| PROBLEM STATEMENT |
In the records below, repeat word for word only the lines starting at the one that contains "Diễn đàn rao vặt Biên Hòa (82, 2559)" and ending at the one that contains "Idées loisirs. (715, 171)", pictures excluded.

| DATA SUPPLIED |
____________
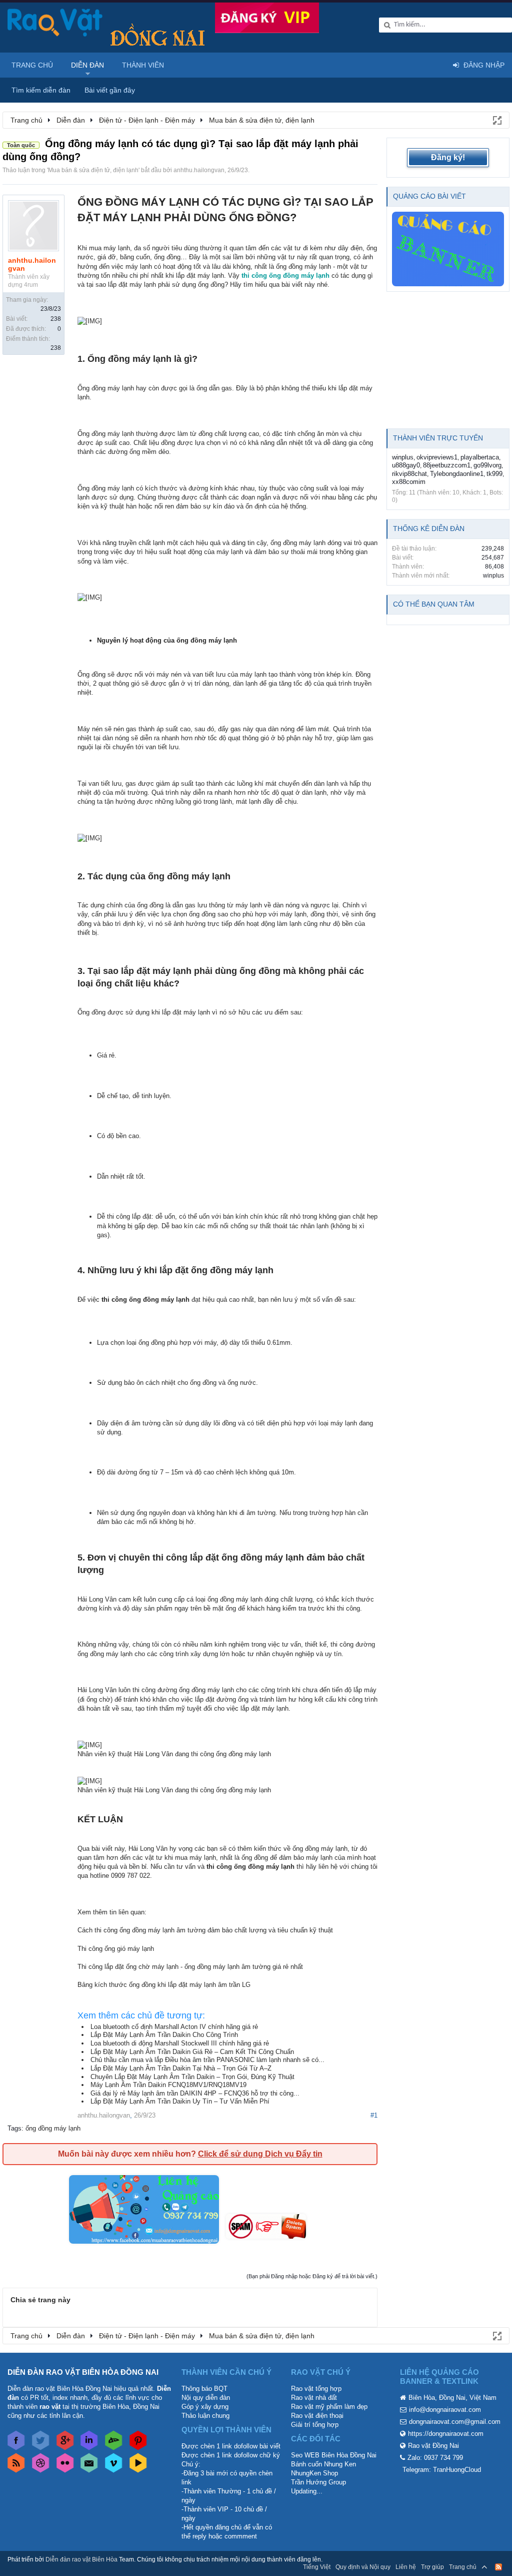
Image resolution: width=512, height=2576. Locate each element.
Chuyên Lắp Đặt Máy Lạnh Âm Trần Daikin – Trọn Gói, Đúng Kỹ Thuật (192, 2077)
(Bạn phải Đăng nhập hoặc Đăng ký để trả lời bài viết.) (312, 2276)
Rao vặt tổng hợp (316, 2388)
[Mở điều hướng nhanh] (497, 120)
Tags (15, 2128)
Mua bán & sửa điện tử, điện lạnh (93, 170)
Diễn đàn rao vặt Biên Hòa (82, 2559)
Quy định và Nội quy (363, 2566)
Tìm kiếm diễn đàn (41, 90)
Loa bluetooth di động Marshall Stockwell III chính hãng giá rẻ (179, 2043)
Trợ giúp (432, 2566)
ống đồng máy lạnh (53, 2128)
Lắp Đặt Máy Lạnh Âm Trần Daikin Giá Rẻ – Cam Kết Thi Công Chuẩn (192, 2051)
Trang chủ (32, 65)
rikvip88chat (409, 473)
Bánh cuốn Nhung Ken (323, 2464)
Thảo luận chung (206, 2415)
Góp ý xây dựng (205, 2406)
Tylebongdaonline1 (457, 473)
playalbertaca (479, 457)
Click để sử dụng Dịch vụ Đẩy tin (260, 2154)
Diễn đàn (87, 65)
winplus (403, 457)
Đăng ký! (448, 157)
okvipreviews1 (437, 457)
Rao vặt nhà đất (314, 2397)
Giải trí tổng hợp (314, 2424)
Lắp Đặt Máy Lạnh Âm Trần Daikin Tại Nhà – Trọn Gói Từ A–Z (181, 2068)
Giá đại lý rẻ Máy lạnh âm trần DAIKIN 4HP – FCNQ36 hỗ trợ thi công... (195, 2093)
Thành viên (143, 65)
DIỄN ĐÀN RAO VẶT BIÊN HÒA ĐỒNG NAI (83, 2372)
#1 (374, 2115)
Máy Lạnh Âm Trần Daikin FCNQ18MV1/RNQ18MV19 (168, 2085)
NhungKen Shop (314, 2473)
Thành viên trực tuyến (438, 438)
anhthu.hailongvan (199, 170)
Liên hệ (406, 2566)
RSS (498, 2566)
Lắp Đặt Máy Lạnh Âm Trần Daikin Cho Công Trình (164, 2034)
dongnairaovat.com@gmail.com (454, 2421)
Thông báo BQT (205, 2388)
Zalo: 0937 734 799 (435, 2457)
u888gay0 (406, 465)
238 (55, 318)
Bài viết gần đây (109, 90)
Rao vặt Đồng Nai (433, 2445)
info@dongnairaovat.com (445, 2409)
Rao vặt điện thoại (317, 2415)
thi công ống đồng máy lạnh (286, 275)
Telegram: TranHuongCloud (441, 2469)
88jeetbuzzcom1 (446, 465)
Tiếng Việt (316, 2566)
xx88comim (409, 481)
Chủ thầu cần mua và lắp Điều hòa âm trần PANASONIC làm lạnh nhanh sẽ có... (207, 2060)
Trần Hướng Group (318, 2482)
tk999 (494, 473)
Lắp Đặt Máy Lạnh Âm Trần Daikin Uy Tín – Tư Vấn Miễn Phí (180, 2101)
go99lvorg (488, 465)
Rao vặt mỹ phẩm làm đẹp (329, 2406)
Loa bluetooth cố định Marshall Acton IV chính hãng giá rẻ (174, 2026)
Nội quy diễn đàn (206, 2397)
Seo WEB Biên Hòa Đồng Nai (333, 2455)
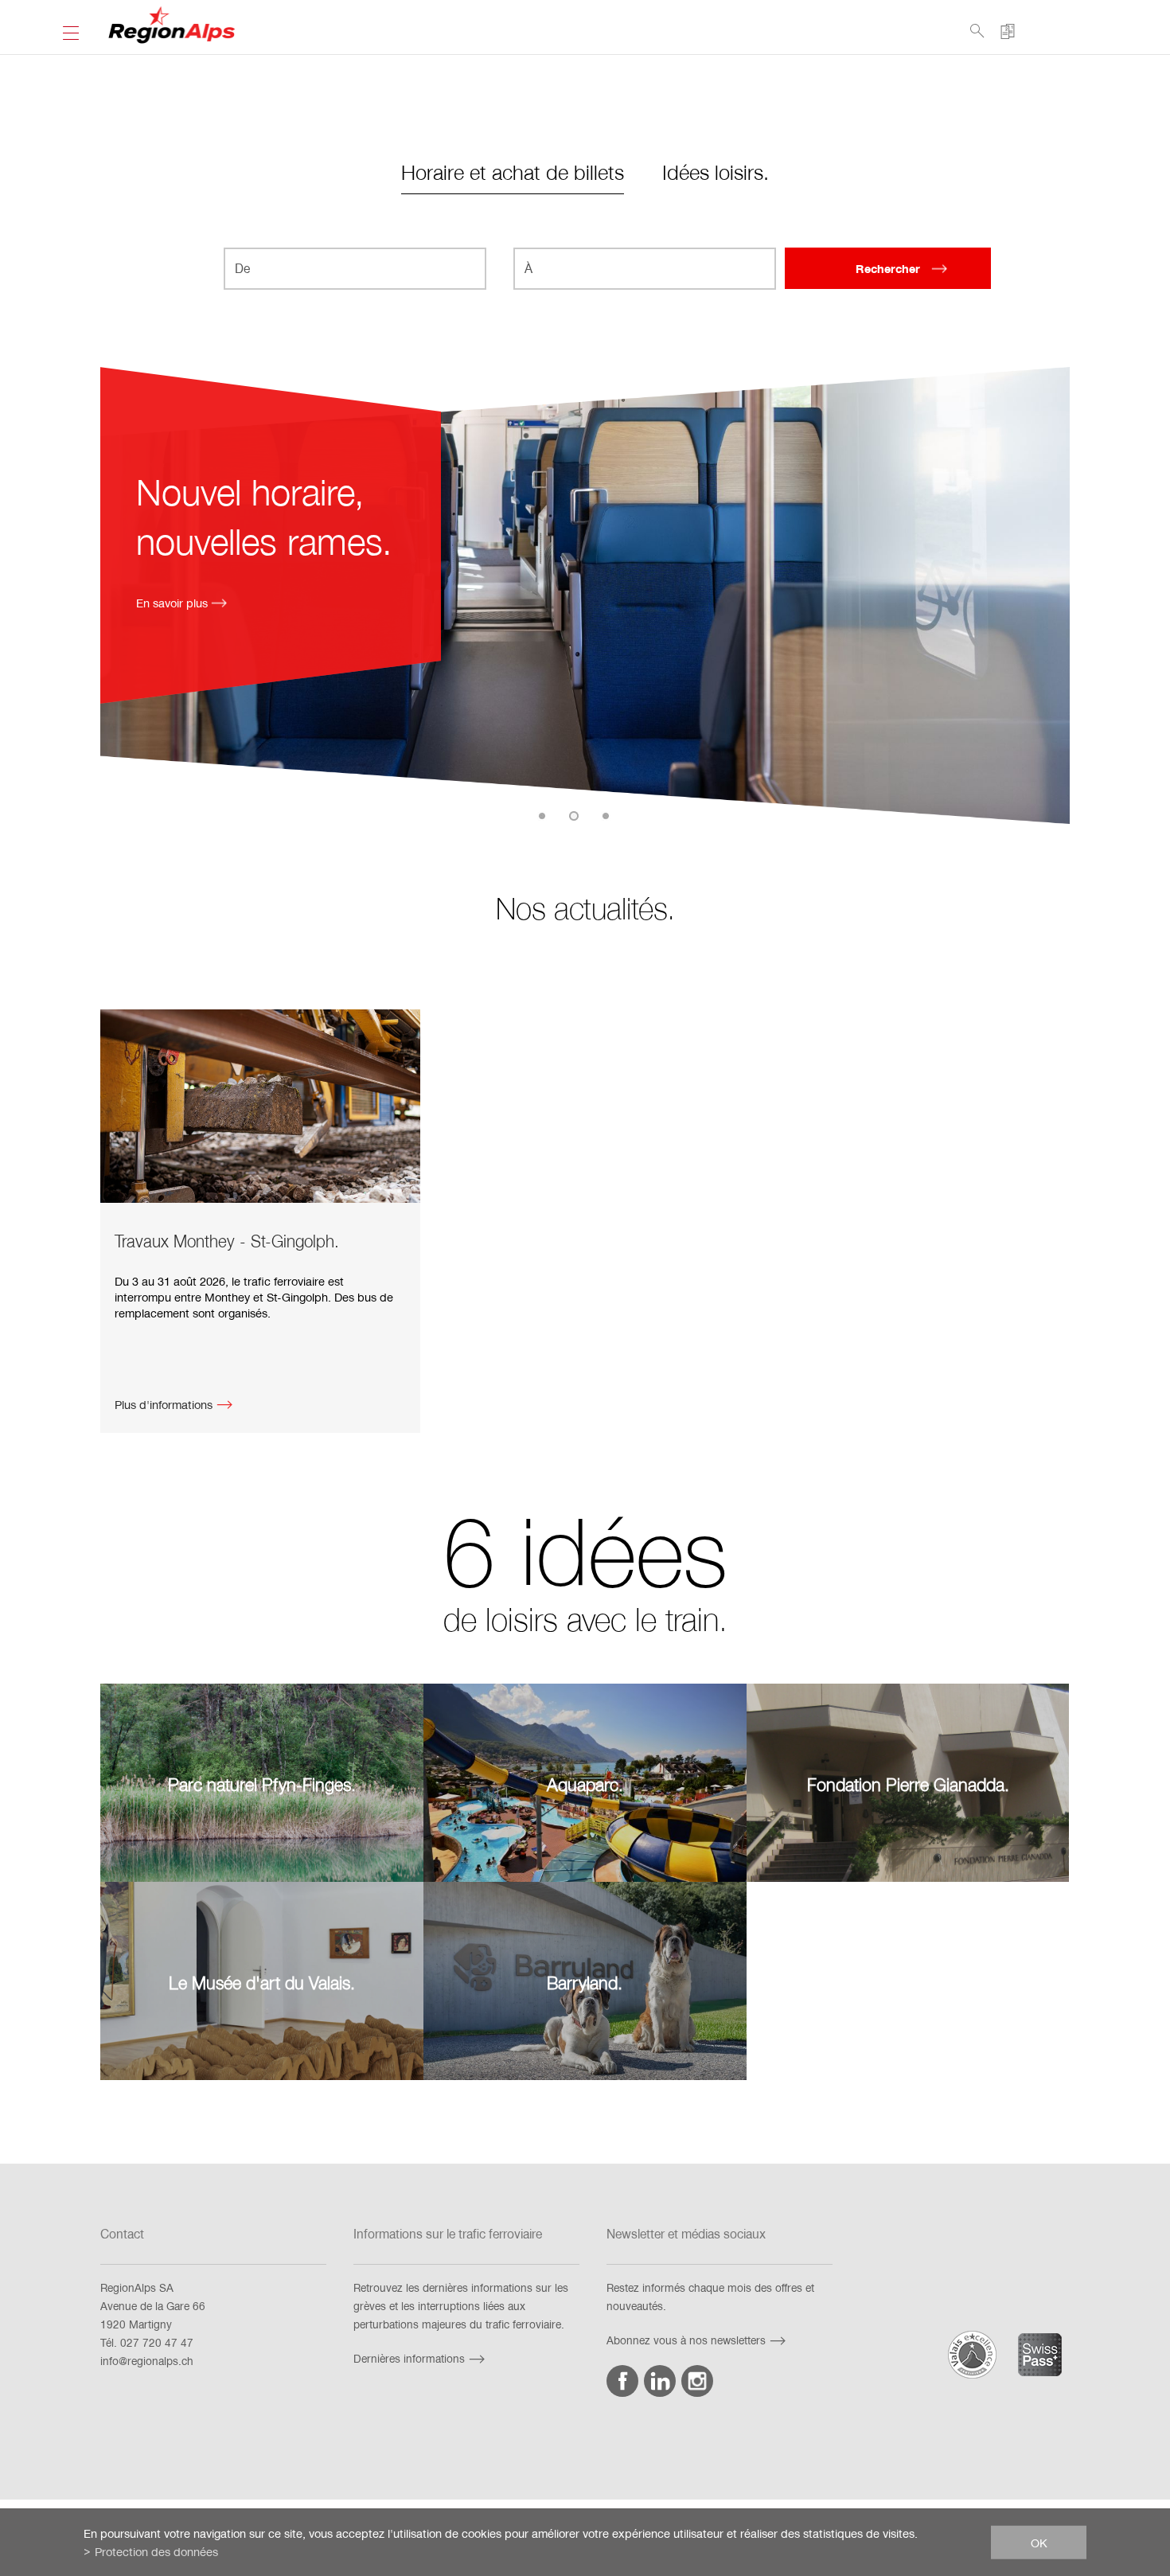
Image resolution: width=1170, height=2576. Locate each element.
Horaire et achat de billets (512, 171)
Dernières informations (409, 2358)
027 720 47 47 (156, 2342)
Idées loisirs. (715, 171)
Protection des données (156, 2551)
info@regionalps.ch (146, 2360)
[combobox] (355, 269)
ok (1039, 2542)
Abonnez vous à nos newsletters (686, 2340)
____________
| EXPECTED OUTPUT |
Diễn đàn rao vặt Biên Hòa (82, 2559)
Quy định và Nội quy (363, 2566)
Tìm kiếm diễn đàn (41, 90)
Loa bluetooth di động Marshall Stockwell III chính hãng giá rẻ (179, 2043)
Trợ giúp (432, 2566)
ống đồng máy lạnh (53, 2128)
Lắp Đặt Máy Lạnh Âm Trần Daikin Giá Rẻ – Cam Kết Thi Công Chuẩn (192, 2051)
Trang chủ (32, 65)
rikvip88chat (409, 473)
Bánh cuốn Nhung Ken (323, 2464)
Thảo luận chung (206, 2415)
Góp ý xây dựng (205, 2406)
Tylebongdaonline1 (457, 473)
playalbertaca (479, 457)
Click để sử dụng Dịch vụ Đẩy tin (260, 2154)
Diễn đàn (87, 65)
winplus (403, 457)
Đăng ký! (448, 157)
okvipreviews1 (437, 457)
Rao vặt nhà đất (314, 2397)
Giải trí tổng hợp (314, 2424)
Lắp Đặt Máy Lạnh Âm Trần Daikin Tại Nhà – Trọn Gói Từ A–Z (181, 2068)
Giá đại lý rẻ Máy lạnh âm trần DAIKIN 4HP – FCNQ36 hỗ trợ thi công... (195, 2093)
Thành viên (143, 65)
DIỄN ĐÀN RAO VẶT BIÊN HÒA ĐỒNG NAI (83, 2372)
#1 (374, 2115)
Máy Lạnh Âm Trần Daikin FCNQ18MV1/RNQ18MV19 (168, 2085)
NhungKen Shop (314, 2473)
Thành viên trực tuyến (438, 438)
anhthu.hailongvan (199, 170)
Liên hệ (406, 2566)
RSS (498, 2566)
Lắp Đặt Máy Lạnh Âm Trần Daikin Cho Công Trình (164, 2034)
dongnairaovat.com@gmail.com (454, 2421)
Thông báo BQT (205, 2388)
Zalo: 0937 734 799 (435, 2457)
u888gay0 (406, 465)
238 (55, 318)
Bài viết gần đây (109, 90)
Rao vặt Đồng Nai (433, 2445)
info@dongnairaovat.com (445, 2409)
Rao vặt điện thoại (317, 2415)
thi công ống đồng máy lạnh (286, 275)
Telegram: TranHuongCloud (441, 2469)
88jeetbuzzcom1 (446, 465)
Tiếng Việt (316, 2566)
xx88comim (409, 481)
Chủ thầu cần mua và lắp Điều hòa âm trần PANASONIC làm lạnh nhanh sẽ có... (207, 2060)
Trần Hướng Group (318, 2482)
tk999 (494, 473)
Lắp Đặt Máy Lạnh Âm Trần Daikin Uy Tín – Tư Vấn Miễn Phí (180, 2101)
go99lvorg (488, 465)
Rao vặt mỹ phẩm làm đẹp (329, 2406)
Loa bluetooth cố định Marshall Acton IV chính hãng giá rẻ (174, 2026)
Nội quy diễn đàn (206, 2397)
Seo WEB Biên Hòa Đồng Nai (333, 2455)
Image resolution: width=1170, height=2576. Locate each element.
Horaire et achat de billets (512, 171)
Dernières informations (409, 2358)
027 720 47 47 (156, 2342)
Idées loisirs. (715, 171)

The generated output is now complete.